#### REQUISITOS
[A] Responda com base no trecho sobre a descentralização do sistema de saúde:
(i) Para quem a conformação desse sistema nacional constitui um grande desafio?
(ii) Quantos movimentos devem ser considerados para compreender esse desafio?
(iii) O que caracteriza o movimento centrífugo?
[B] Escreva a parte seguinte do trecho sobre a descentralização do sistema de saúde, começando logo após a última frase apresentada.

== TRECHO EXTRAÍDO ==

A conformação de um sistema nacional e simultaneamente descentralizado pelas unidades estaduais e municipais da federação e a construção de sua institucionalidade constitui-se num grande desafio para os estudiosos em políticas públicas que pretendem dar conta dessa realidade complexa. Para a compreensão desse desafio, dois movimentos devem ser considerados: um centrípeto, de delegação do centro e a constituição das suas institucionalidades estaduais e municipais; e outro centrífugo, com o reforço dos recursos federais para consolidação da política de saúde. (Draibe, 1994)

===
== REGISTROS DO CONJUNTO ==

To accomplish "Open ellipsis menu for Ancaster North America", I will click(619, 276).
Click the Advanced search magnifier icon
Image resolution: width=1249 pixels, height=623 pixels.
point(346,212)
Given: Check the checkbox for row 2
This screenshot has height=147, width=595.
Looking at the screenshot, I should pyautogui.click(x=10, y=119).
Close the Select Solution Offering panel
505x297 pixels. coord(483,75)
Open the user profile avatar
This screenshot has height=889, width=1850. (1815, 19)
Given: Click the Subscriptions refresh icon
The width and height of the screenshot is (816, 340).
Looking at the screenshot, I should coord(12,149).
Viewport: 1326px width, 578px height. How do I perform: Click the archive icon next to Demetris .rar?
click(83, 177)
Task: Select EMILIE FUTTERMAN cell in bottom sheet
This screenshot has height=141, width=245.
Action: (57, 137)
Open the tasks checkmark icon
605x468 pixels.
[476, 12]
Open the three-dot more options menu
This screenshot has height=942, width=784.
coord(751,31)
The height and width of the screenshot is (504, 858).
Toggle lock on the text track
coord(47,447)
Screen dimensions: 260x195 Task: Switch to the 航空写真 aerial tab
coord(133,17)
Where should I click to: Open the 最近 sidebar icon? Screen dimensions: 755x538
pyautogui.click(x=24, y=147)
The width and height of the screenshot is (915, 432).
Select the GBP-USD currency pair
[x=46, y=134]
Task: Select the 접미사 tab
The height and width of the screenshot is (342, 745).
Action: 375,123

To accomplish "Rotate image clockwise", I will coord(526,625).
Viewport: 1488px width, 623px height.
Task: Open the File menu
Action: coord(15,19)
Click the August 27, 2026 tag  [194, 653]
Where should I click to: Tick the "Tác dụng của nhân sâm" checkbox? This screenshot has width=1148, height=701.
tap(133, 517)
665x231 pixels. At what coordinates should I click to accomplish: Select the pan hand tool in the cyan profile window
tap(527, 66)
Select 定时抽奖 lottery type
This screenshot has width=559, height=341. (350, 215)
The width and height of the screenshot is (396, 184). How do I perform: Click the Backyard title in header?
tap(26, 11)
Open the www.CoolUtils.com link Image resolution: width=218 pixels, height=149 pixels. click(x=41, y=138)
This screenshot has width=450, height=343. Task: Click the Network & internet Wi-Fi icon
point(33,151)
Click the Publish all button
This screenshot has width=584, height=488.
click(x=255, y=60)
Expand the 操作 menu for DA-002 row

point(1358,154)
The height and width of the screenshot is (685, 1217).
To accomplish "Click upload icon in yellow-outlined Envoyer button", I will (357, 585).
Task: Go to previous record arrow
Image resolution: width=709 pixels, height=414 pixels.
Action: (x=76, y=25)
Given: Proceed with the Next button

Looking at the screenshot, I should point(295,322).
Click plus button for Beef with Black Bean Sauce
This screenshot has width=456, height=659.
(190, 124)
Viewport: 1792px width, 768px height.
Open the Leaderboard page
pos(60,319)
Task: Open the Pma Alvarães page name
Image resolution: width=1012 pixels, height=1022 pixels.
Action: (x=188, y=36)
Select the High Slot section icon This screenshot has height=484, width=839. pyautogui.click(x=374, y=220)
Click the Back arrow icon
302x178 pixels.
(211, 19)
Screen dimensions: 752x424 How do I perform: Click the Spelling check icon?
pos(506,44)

===

#### RESPOSTAS POR TAREFA
[A]
(i) Para os estudiosos em políticas públicas que pretendem dar conta dessa realidade complexa.
(ii) Dois.
(iii) O reforço dos recursos federais para a consolidação da política de saúde.

[B]
No caso específico de São Paulo, a constituição de uma nova institucionalidades no âmbito estadual antecedeu o período em estudo, em gestões anteriores, lideradas primeiramente pelo Prof. Walter Sidney Pereira Leser, ocorrida nos períodos de 1967 a 1969 (durante o governo de Abreu Sodré) e de 1975 a 1979 (durante o governo de Paulo Egídio Martins); lideradas pelo prof. Adib Jatene, de 1979 a 1982 (durante o governo de Paulo Maluf), gestões essas que imprimem um caráter técnico e o desenvolvimento de mudanças institucionais importantes para a implementação das políticas descentralizadoras do período em estudo.
As contribuições do Prof. Leser na direção da constituição do Sistema Estadual de saúde de São Paulo podem ser assim resumidas: realização de ampla reforma administrativa da SES com criação de estruturas centrais e descentralizadas (Divisões Regionais e Distritos Sanitários) e reorganização dos centros de saúde, unificando suas atividades (Mascarenhas, 1973)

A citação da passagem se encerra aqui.